Roma dice no ai furti dentro casa: sempre più appartamenti e ville controllate anche a distanza

La Capitale è settima in classifica per furti, rapine, estorsioni ed al quinto per i soli furti
Redazione - 10 Maggio 2019

Secondo i dati forniti dal dipartimento di Pubblica Sicurezza del Ministero dell’Interno, Roma nel 2018 ha occupato il quinto posto per numero di furti in Italia.
Precisamente le denunce ogni 100mila abitanti sono state 3.253,83 con una variazione rispetto all’anno precedente dell’1,07%.

Sistemi allarme antifurti casa Roma

Senza dubbio i furti nelle abitazioni sono uno dei reati esistenti da sempre e rappresentano quelli più fastidiosi perché oltre a creare danni economici comportano anche importanti problemi psicologici legati all’invasione nel proprio ambiente, nel proprio luogo sicuro, nella nostra zona di comfort.
Per questi motivi sembra che installare dei sistemi di allarme casa a Roma sia indispensabile per cercare, se non proprio di evitare, almeno di limitare questo tipo di reato.
Ogni abitazione è diversa, per questo necessita di un sistema di allarme che sia pensato su misura per la sua struttura e le sue esigenze, nonché su quelle di chi ci abita.

La situazione in Italia

La situazione dei reati in Italia non è preoccupante, ma neanche così rassicurante considerato che ogni provincia deve fare i conti con furti, rapine, estorsioni e in alcuni casi anche omicidi.
In questo scenario più generico Roma si trova al 7 posto con un totale di 5.323,77 reati ogni 100mila abitanti. A precederla ci sono le province di Prato, Torino, Firenze, Bologna, Rimini e Milano al primo posto con un totale di 7.237,7 reati segnalati nel 2018.
Nonostante i dati confermino una diminuzione dei reati meno gravi come il furto, la situazione è ancora poco rassicurante perché i ladri non sembrano voler abbandonare l’idea di introdursi nelle case altrui per rubare ciò che di prezioso contengono.
È indubbio che servano sempre più sistemi di allarme efficaci e all’avanguardia che ognuno dovrà scegliere insieme a un esperto del settore che sappia consigliare la soluzione più adatta a ogni tipo di esigenze strutturale e personale degli abitanti. La cosa che risulta più sconsigliata, infatti, è quella di scegliere un sistema di sicurezza che sia adatto a tutte le case. Probabilmente questa formula non aiuterà nessuno perché generica e standardizzata.
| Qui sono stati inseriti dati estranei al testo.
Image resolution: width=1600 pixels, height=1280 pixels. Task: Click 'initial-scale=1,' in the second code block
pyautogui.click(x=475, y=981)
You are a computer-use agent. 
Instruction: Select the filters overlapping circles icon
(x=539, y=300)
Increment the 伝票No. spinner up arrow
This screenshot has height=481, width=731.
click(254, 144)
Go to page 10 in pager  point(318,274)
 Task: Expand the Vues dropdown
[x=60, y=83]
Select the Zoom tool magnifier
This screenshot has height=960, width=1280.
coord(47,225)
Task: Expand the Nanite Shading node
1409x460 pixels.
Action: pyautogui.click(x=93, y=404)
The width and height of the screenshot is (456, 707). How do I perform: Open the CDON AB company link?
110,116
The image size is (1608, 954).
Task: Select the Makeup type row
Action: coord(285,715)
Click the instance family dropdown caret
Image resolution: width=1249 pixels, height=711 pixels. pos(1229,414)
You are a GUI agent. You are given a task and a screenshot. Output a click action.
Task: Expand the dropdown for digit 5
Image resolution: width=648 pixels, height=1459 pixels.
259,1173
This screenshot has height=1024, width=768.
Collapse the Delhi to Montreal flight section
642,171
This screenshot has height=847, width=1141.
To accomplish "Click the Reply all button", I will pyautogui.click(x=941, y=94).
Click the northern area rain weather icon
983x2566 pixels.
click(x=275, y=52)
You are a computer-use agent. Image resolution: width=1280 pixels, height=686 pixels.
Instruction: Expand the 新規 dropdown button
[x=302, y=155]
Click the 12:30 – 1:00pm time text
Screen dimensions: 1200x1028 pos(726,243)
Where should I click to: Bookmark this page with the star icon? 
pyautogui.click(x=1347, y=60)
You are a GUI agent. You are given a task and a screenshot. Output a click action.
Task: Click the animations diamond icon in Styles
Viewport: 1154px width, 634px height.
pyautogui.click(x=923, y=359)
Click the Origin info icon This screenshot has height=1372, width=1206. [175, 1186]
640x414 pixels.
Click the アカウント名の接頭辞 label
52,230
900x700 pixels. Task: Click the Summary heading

Cosa fare per evitare l’intrusione

Dotarsi di un sistema di allarme è sicuramente uno degli accorgimenti indispensabili per evitare l’intrusione dei ladri, ma non è certo l’unico.
Per centrare l’obiettivo e proteggere la propria casa è possibile mettere in pratica alcuni comportamenti utili.
Chiudere porte e finestre. Si sa che rappresentano la migliore via di accesso per i ladri.
Installare sistemi di sicurezza passiva. Ciò significa che, se si abita al pian terreno, si dovrà pensare all’installazione di inferriate, cancelli e porte blindate in modo che il ladro si senta scoraggiato dalla perdita di tempo che incontrerebbe per introdursi in casa.
Attenzione agli orari. Non dare per scontato che il giorno sia il momento più sicuro perché non è così. Da alcuni studi, infatti, è emerso che uno degli orari in cui i ladri sono più attivi è quello che va dalle 16 alle 22, quando i livelli di attenzione sono notevolmente più bassi ed è quindi più facile accedere in casa per rubare.